Written exercise –
Please answer these questions using the tobacco expansion text that follows:
1. What volume increase results from the method in U.S. Pat. No. 3,357,436?
2. What velocity does the heating medium used for conveying and drying the tobacco have?
3. How many bends does the tubing system in European Patent Application No. 0029588 have?

Supplied text –
Various contact times of the heating medium with tobacco during the volume expansion process have also been employed. For example, U.S. Pat. No. 3,357,436 specifies an extraordinarily extended contact period and employs several drying towers in the process. This results in a minimal volume increase of about 2-3%.

Conversely, U.S. Pat. No. 3,734,104 and DE Pat. No. 2253882 disclose using a contact period of only 0.5 to no more than 3 seconds in a gaseous vapor-containing heating medium in which cut and moistened tobacco stems are rapidly dried down to a moisture content of 6%. These methods result in an initial filling power increase of about 50%.

The heating medium employed for conveying and drying the tobacco has a velocity of about 40 meters per second. In order to achieve the desired contact period, or dwell time, this high velocity necessitates excessively long tubing systems. This results in a considerable pressure drop and correspondingly high energy requirements.

These types of systems also result in considerable waste since it is impossible to avoid fracturing of the tobacco particularly at the bends of the tubing systems as well as on separating the tobacco from the heating medium. The tobacco which is extremely dry and very brittle undergoes a considerable loss of quality.

In addition, prior to further processing, the tobacco's moisture content has to be raised to the customary value of 12-13%, and the initially achieved filling power improvement is effectively reduced unless extensive measures are taken to avoid this occurrence.

Similarly, in European Patent Application No. 0029588, the impregnated tobacco is expanded and dried by means of a fast flowing heating medium within a tubing system having 90 bends and employing a maximum contact time of three seconds prior to separation from the heating medium in a separator apparatus. Likewise, in this method, it is scarcely possible to avoid embrittlement of the tobacco, a large proportion of waste, and a loss of quality.

Another method for carrying out the volume expansion is disclosed in U.S. Pat. No. 3,881,498. Here, the tobacco is agitated in a vibrating fluidized bed. The heating medium enters the bed through perforations. However, the flow velocity of the gas stream is limited by the floating capability of the tobacco particles, whereby the puffing effect is diminished. Furthermore, channeling may occur in the fluidized bed of tobacco particles, leading to irregular moisture distribution and non-uniform puffing.

Data on locating visible targets
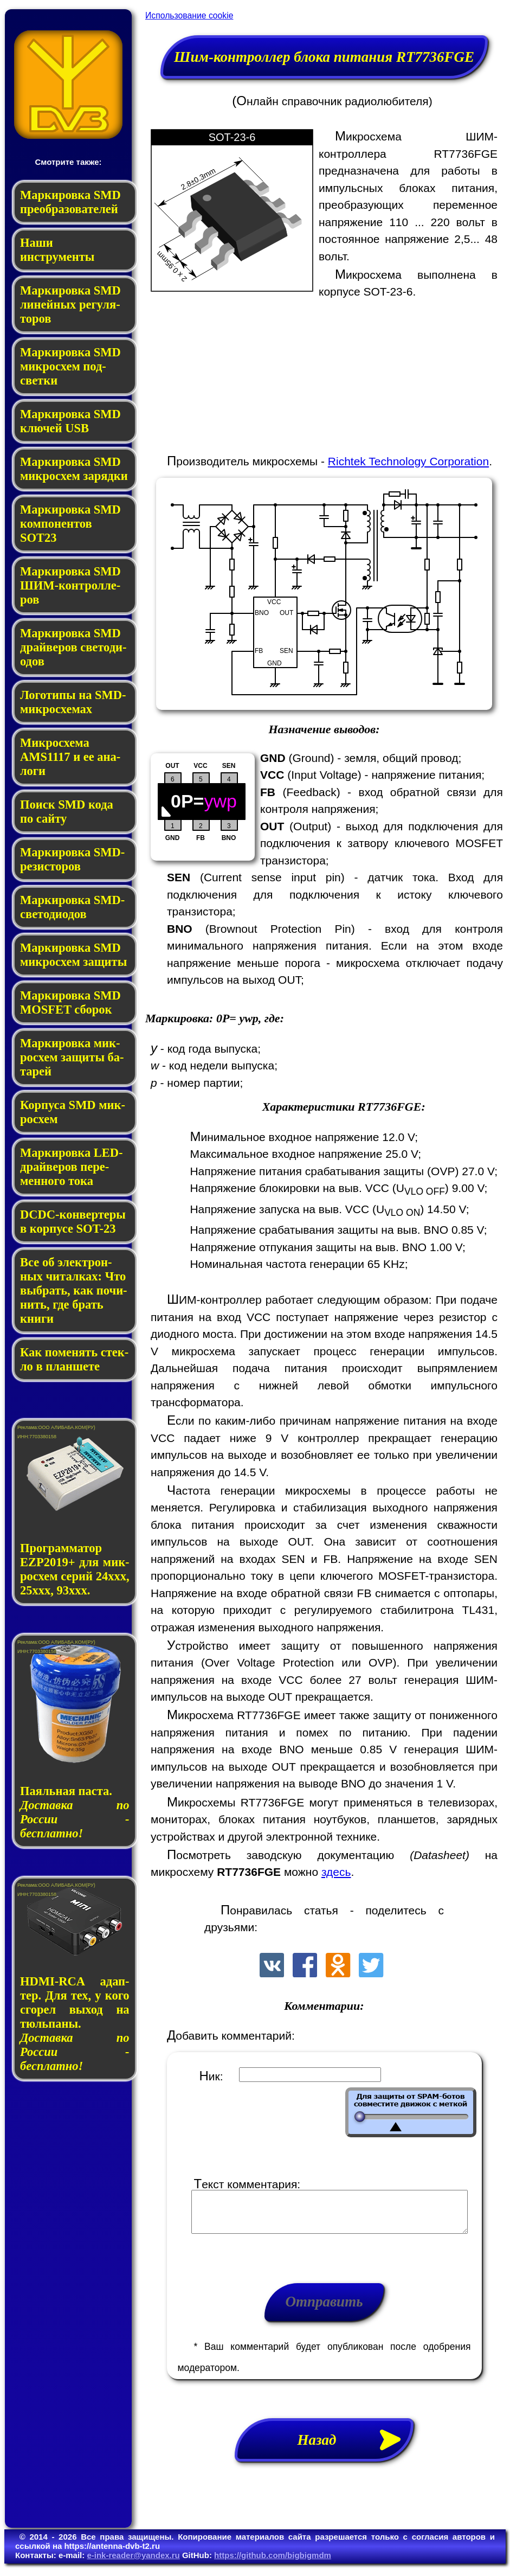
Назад (356, 2448)
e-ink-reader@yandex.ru (133, 2563)
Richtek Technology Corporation (408, 461)
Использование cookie (189, 15)
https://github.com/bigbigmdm (272, 2563)
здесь (336, 1872)
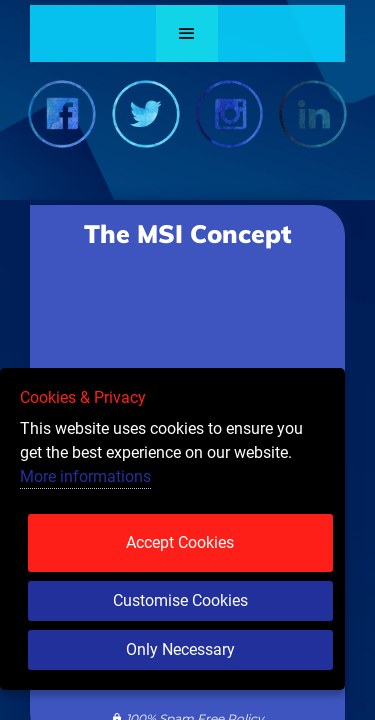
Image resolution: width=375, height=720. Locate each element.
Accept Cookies (180, 542)
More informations (85, 476)
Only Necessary (180, 649)
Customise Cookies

Correct answer –
1. About 2-3%
2. About 40 meters per second
3. 90